> _Task objective_
In the entries that follow, say how many lines contain the string "Contact". Give no other words.

#### Record set

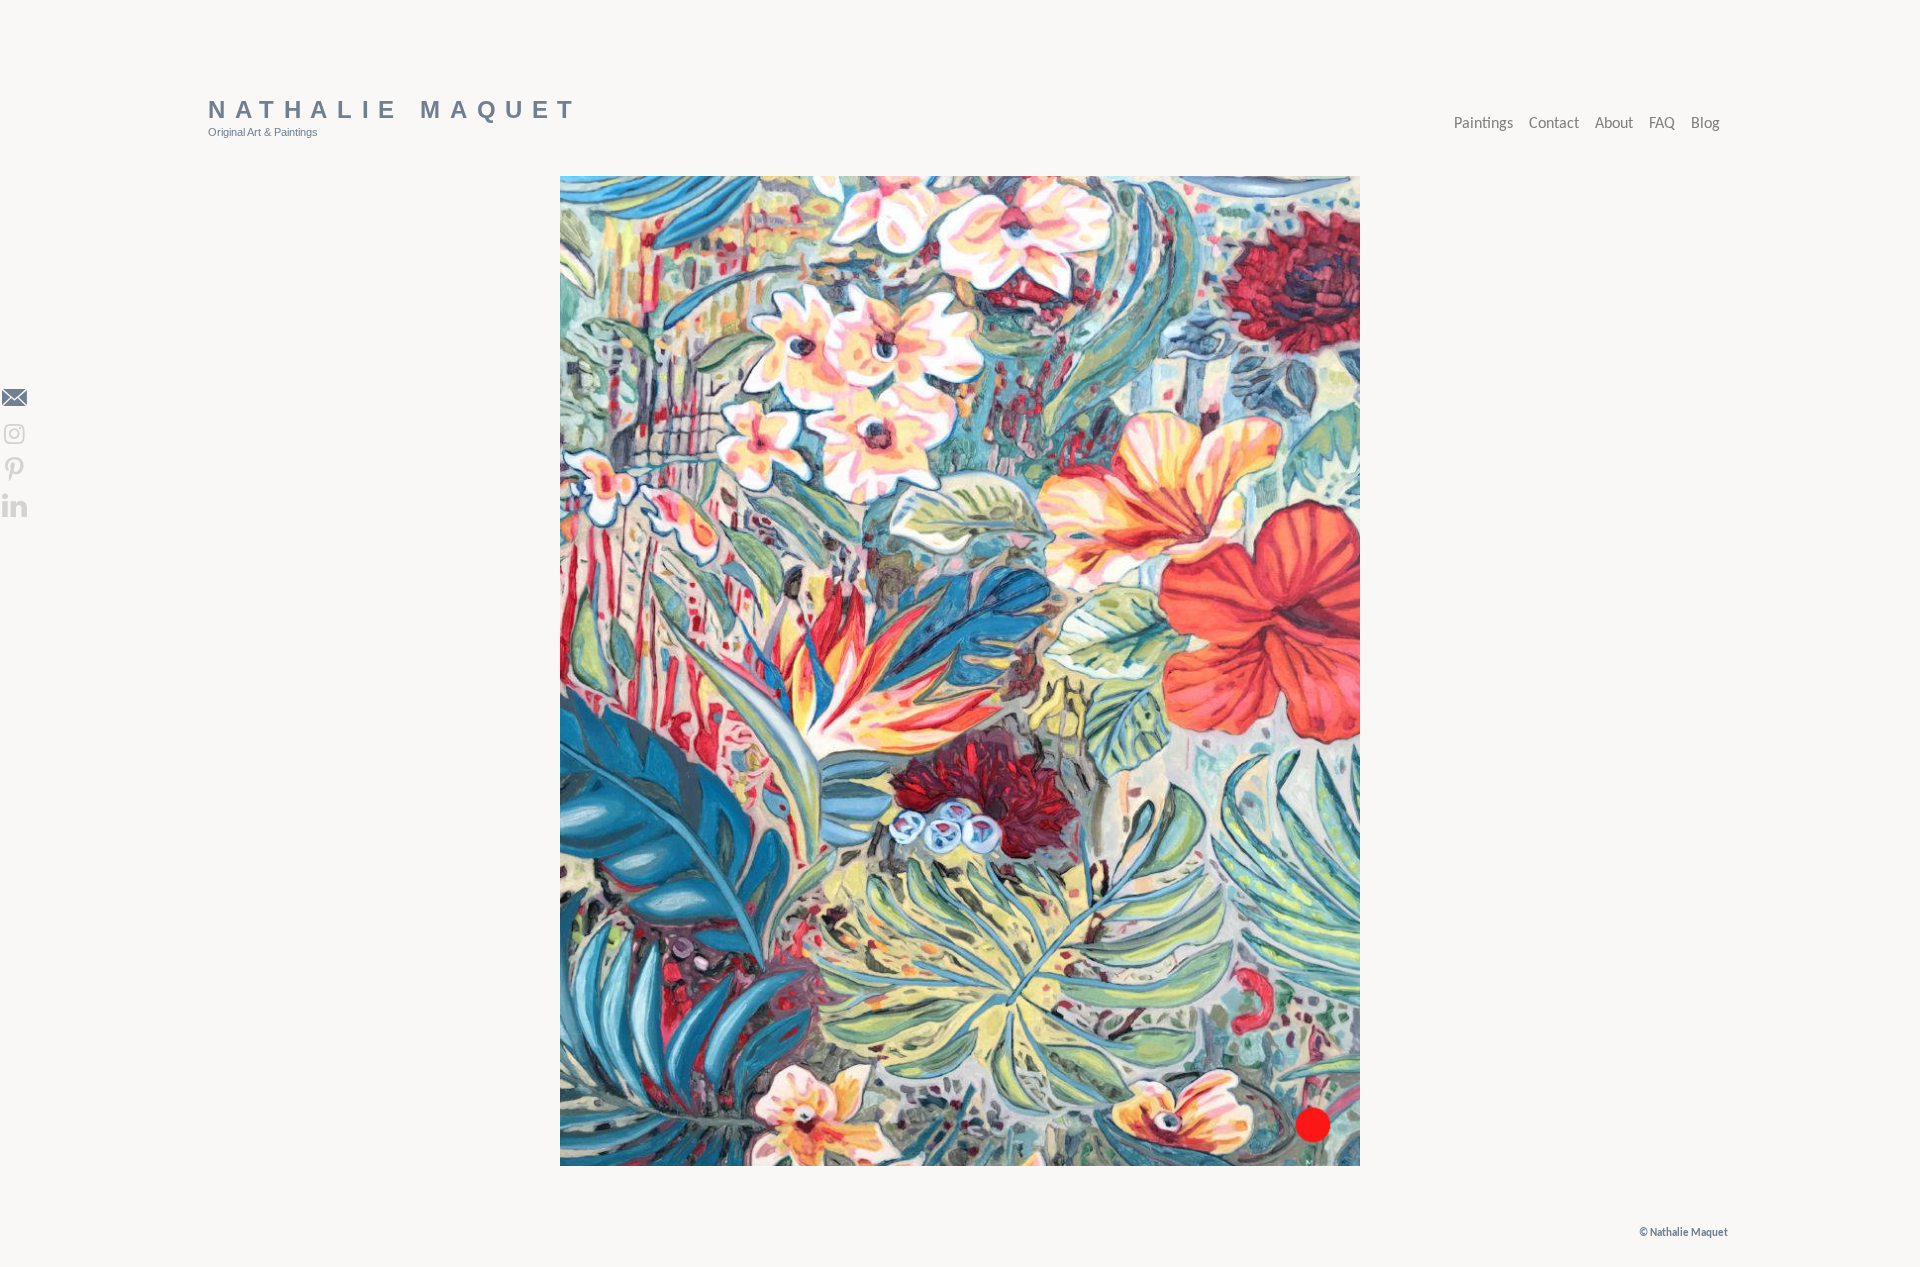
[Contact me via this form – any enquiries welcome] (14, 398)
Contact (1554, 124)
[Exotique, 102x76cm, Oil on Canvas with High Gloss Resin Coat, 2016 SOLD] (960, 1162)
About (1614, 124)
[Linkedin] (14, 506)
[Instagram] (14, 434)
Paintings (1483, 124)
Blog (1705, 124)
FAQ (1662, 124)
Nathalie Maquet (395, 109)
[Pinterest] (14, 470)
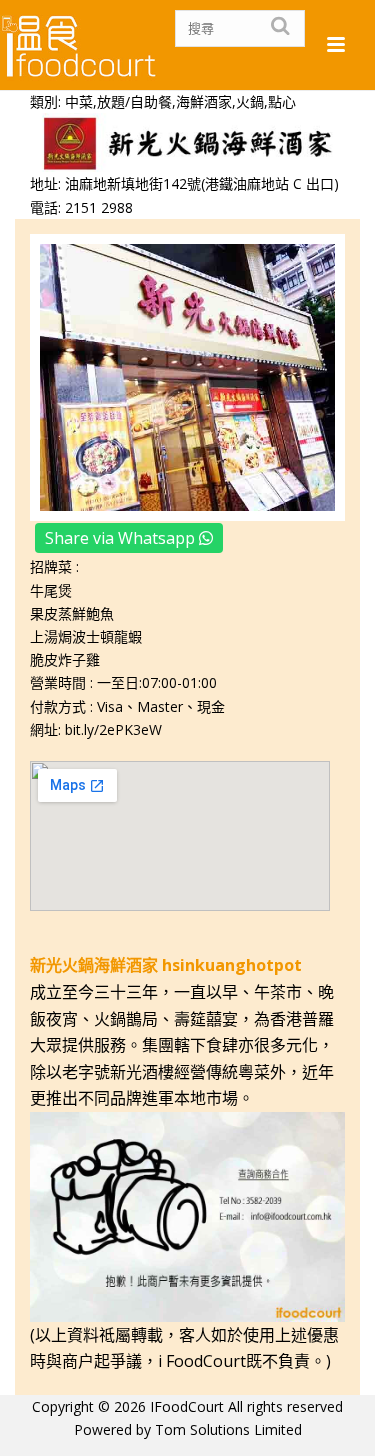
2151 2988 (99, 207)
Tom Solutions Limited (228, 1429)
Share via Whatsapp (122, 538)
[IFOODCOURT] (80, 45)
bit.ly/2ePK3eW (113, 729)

########

> _Task response_
2